▶ _TEXTO PROPUESTO_

Bolívar y Trump: del buen salvaje al buen revolucionario

Por Richard Guevara Cárdenas (*)

Gracias a mi colega y amigo Carlos Pineda, consultor político venezolano, acucioso y siempre vigente, volvió a caer en mis manos un libro tan polémico como imprescindible: Del buen salvaje al buen revolucionario, de Carlos Rangel. Rangel, ya fallecido y quien terminó quitándose la vida en 1988, escribió hace casi 50 años un texto que hoy adquiere una vigencia sorprendente y profundamente incómoda para la reflexión continental.

Rangel desmonta una construcción emocional que ha marcado la identidad política latinoamericana durante décadas: la idea de que nuestros fracasos, crisis y estancamientos son siempre culpa de otros. Europa, Estados Unidos, el imperialismo, los mercados. Un victimismo nacionalista que ha servido para justificar nuestros errores internos y para mantener la fantasía de un continente inocente, moralmente superior, condenado por conspiraciones externas y salvable únicamente a través de revoluciones simbólicas o caudillos providenciales.

Rangel no niega las injusticias históricas ni la violencia de la colonización. Lo que rechaza es la mitología conveniente que nos absuelve de responsabilidad. Esa narrativa que pretende una identidad latinoamericana homogénea construida sobre agravios más que sobre proyectos; una identidad que romantiza la inocencia y eterniza la frustración.

Al volver a examinar el libro, tal como me animó a hacerlo Pineda, comprendí por qué tantos expertos en discurso público aseguran que está más vigente que nunca. Lo está porque seguimos atrapados en dos espejismos que irradian desde el siglo XIX: el mito del salvador bolivariano que siempre promete redención, y el mito del enemigo externo que siempre conspira contra nuestro destino. Entre ambos extremos se ha formado una psiquis política continental que oscila entre la nostalgia y el resentimiento.

▶ _BLOQUE DE DATOS_
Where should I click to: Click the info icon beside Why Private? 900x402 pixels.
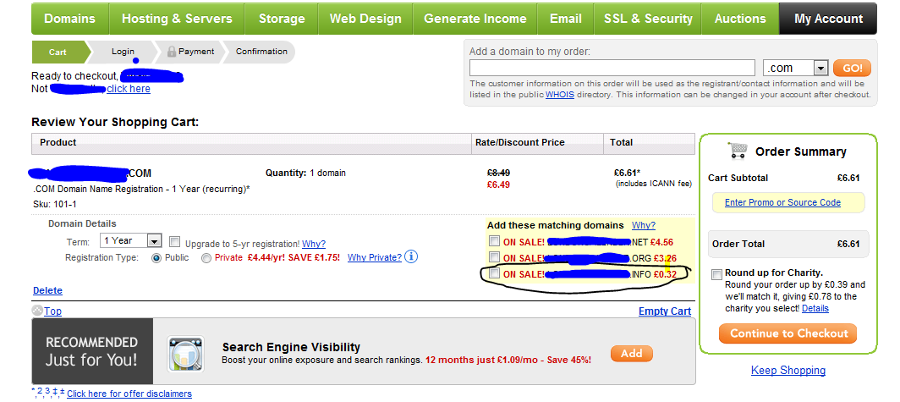(x=410, y=256)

▶ _TAREAS_
a: Responde estas preguntas con datos del texto sobre el libro de Carlos Rangel:
(i) ¿En qué año se quitó la vida Carlos Rangel?
(ii) ¿Cómo se describe la profesión de Carlos Pineda?
(iii) ¿Entre qué dos extremos oscila la psiquis política continental?
b: Prosigue, por favor, el texto sobre el libro de Carlos Rangel a partir de su última oración.

▶ _RESULTADOS DEL EJERCICIO_
a:
(i) En 1988.
(ii) Consultor político venezolano.
(iii) Entre la nostalgia y el resentimiento.

b:
En este escenario aparece Donald Trump, recordándonos con brutal claridad cómo funciona realmente la política internacional. Las amenazas, presiones y declaraciones del presidente estadounidense hacia los países del continente no tienen relación alguna con la defensa de la democracia ni con la protección de las repúblicas latinoamericanas. Responden exclusivamente a los intereses estratégicos de Estados Unidos. Su Estrategia de Seguridad Nacional expone un giro doctrinario que algunos denominaron el “Corolario Trump” de la Doctrina Monroe: América Latina como zona de influencia exclusiva para los intereses estadounidenses y como territorio a resguardar frente a potencias rivales.

Trump no apela a la épica ni a la moral republicana. Habla desde la realpolitik más clásica, la del cálculo, la del poder, la de los recursos, la de la seguridad nacional. Mientras tanto, América Latina sigue interpretando su lugar en el mundo desde la emocionalidad histórica, mirando el presente con los ojos lastimados del pasado y no con la lucidez estratégica que exige el siglo XXI.

El choque entre estos dos lenguajes es evidente. América Latina sigue pensando en términos de agravio moral; las potencias piensan en términos de interés estratégico. Nosotros hablamos de heridas; ellos hablan de rutas comerciales, energía, recursos naturales, influencia geopolítica y poder real. En ese desajuste de percepciones se juega buena parte de nuestro rezago.

Bolívar soñó con la integración continental, pero la historia fragmentó su proyecto. Trump reafirmó la hegemonía estadounidense, pero no ofreció un horizonte para la región. China avanza con pragmatismo, Rusia busca contrapesos, Europa observa de lejos, y en medio de todos ellos América Latina continúa sin una doctrina propia, anclada más al relato que a la estrategia.

Ya son siglos de historia y seguimos sin una evolución política, social ni económica capaz de romper con la dependencia emocional del pasado. Continuamos mirando hacia atrás, culpando a los conquistadores, a los norteamericanos, a las potencias externas y a cualquier fantasma útil para evitar mirarnos a nosotros mismos. Avanza el siglo XXI y lo más moderno que exhiben muchos países de la región no es la innovación ni la institucionalidad, sino la emergencia de neototalitarismos sin uniforme, con vocación de perpetuidad y mano inclemente, disfrazados de los mismos “buenos revolucionarios” que prometen salvarnos.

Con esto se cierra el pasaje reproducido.